(Given records)

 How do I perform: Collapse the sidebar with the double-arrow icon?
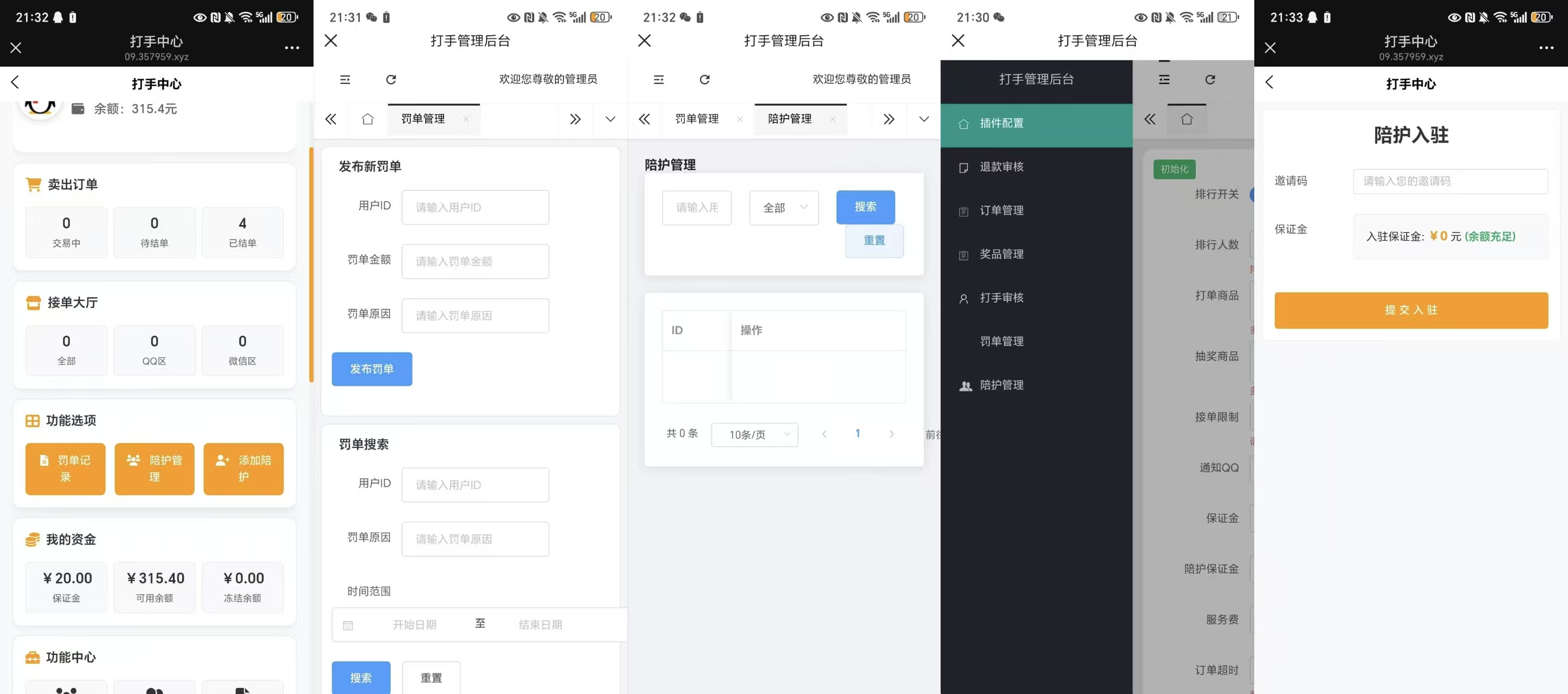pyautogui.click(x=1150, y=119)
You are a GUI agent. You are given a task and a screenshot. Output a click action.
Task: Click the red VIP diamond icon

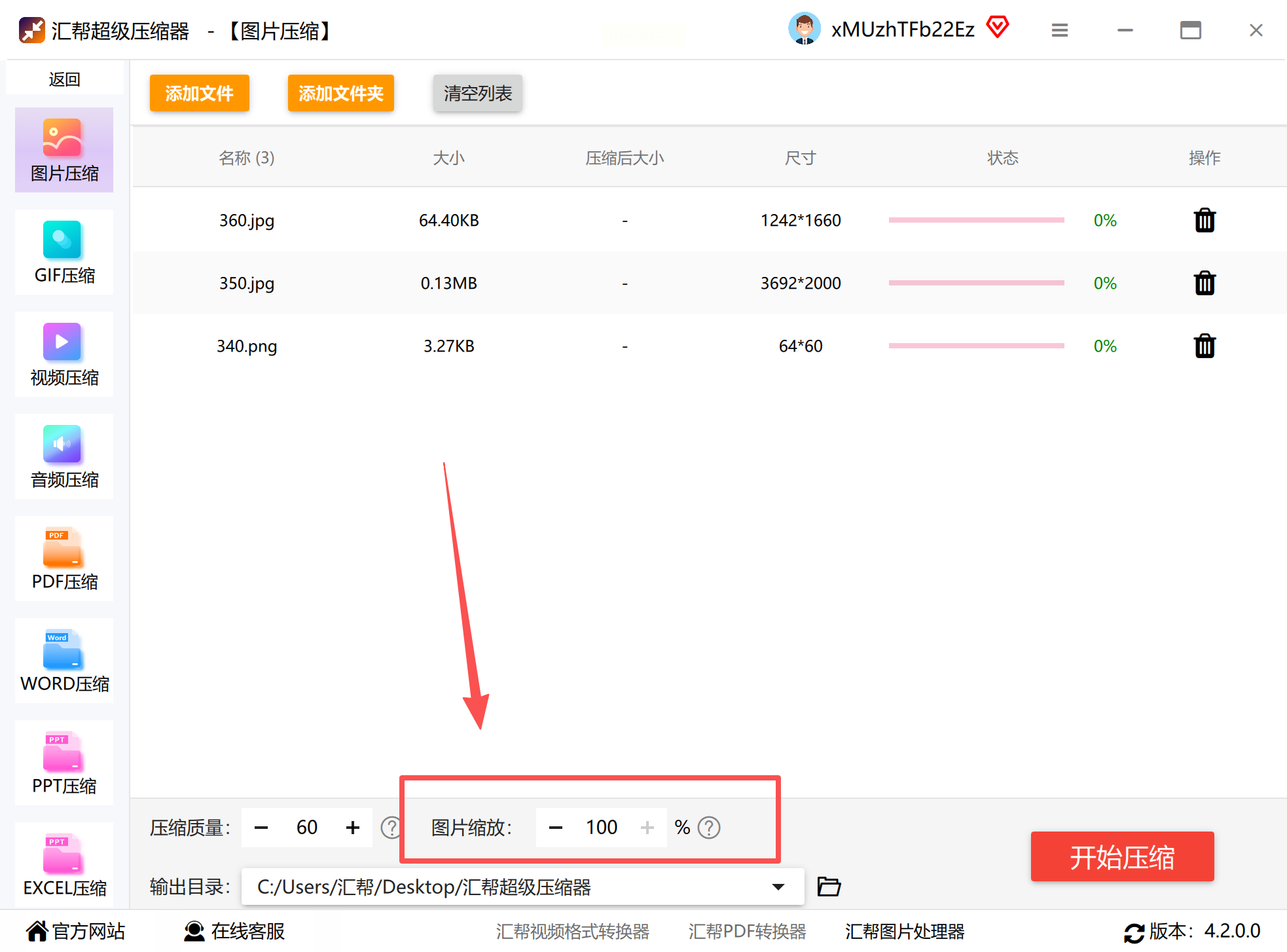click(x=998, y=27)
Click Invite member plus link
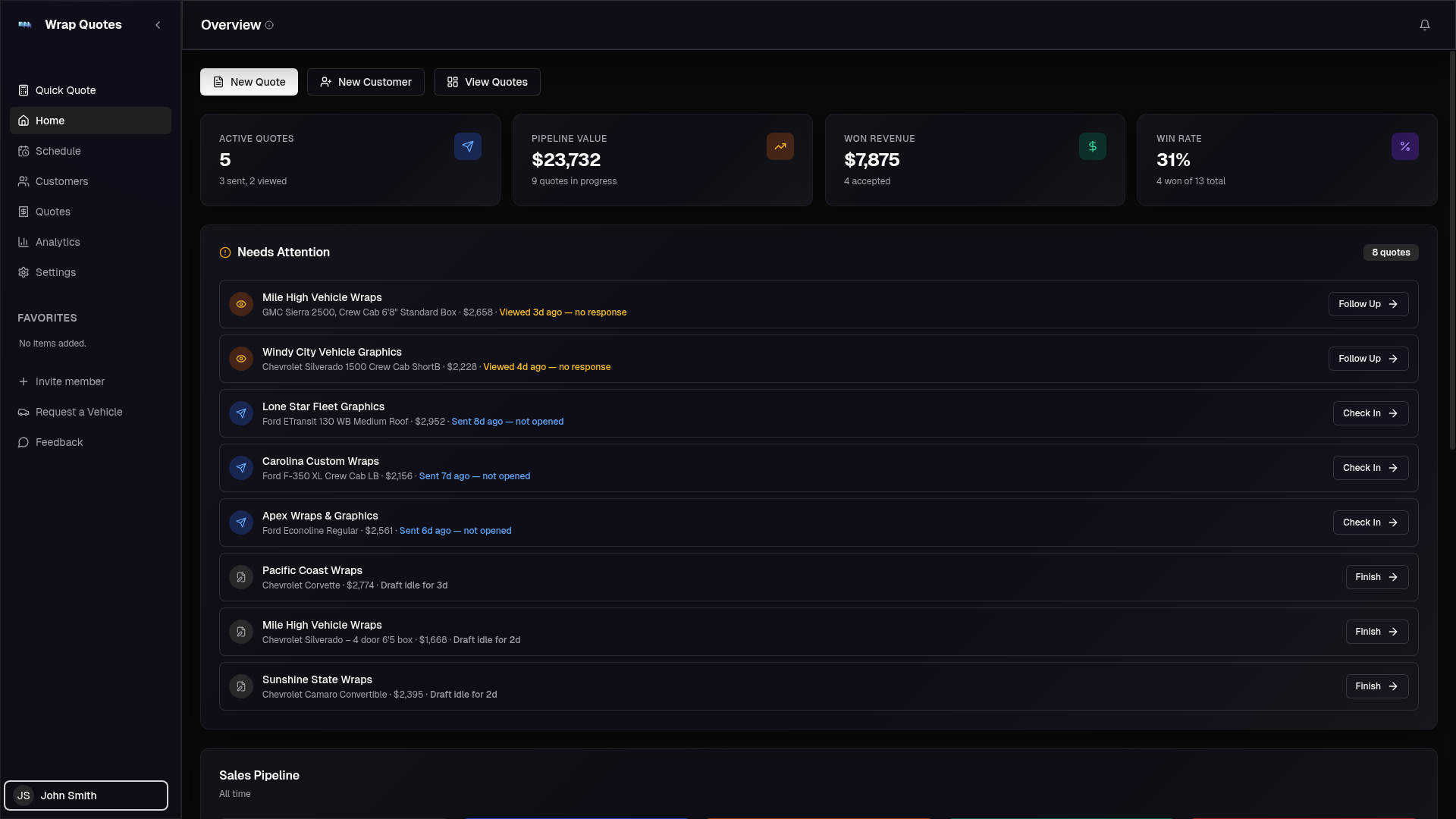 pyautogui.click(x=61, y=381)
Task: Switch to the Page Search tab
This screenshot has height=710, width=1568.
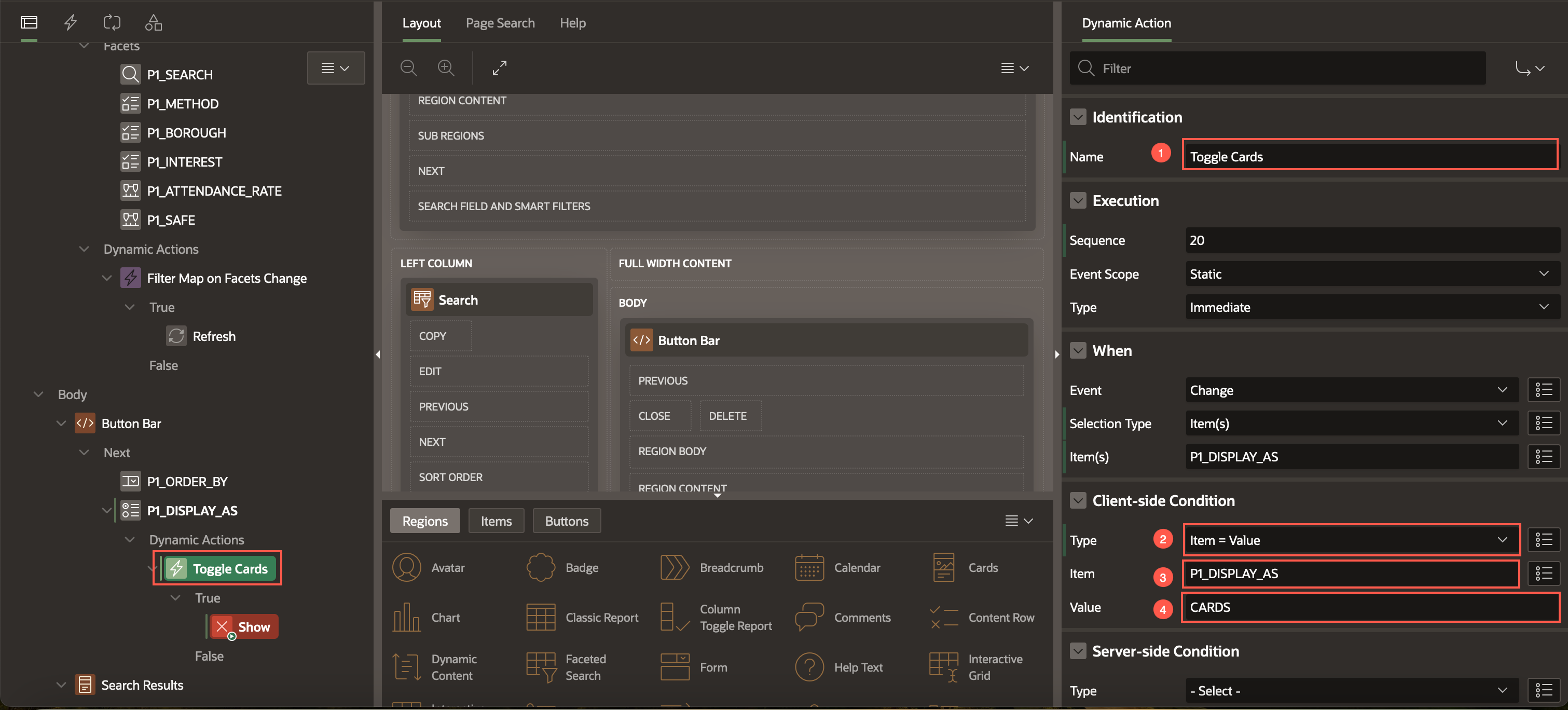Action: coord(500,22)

(End Given records)

What this task involves ▸
Locate the line containing "Click Invite member plus link" in the material above, then repeat it and every later line exactly, with no pictures.

Task answer ▸
Click Invite member plus link
 pyautogui.click(x=61, y=381)
Task: Switch to the Page Search tab
This screenshot has height=710, width=1568.
Action: coord(500,22)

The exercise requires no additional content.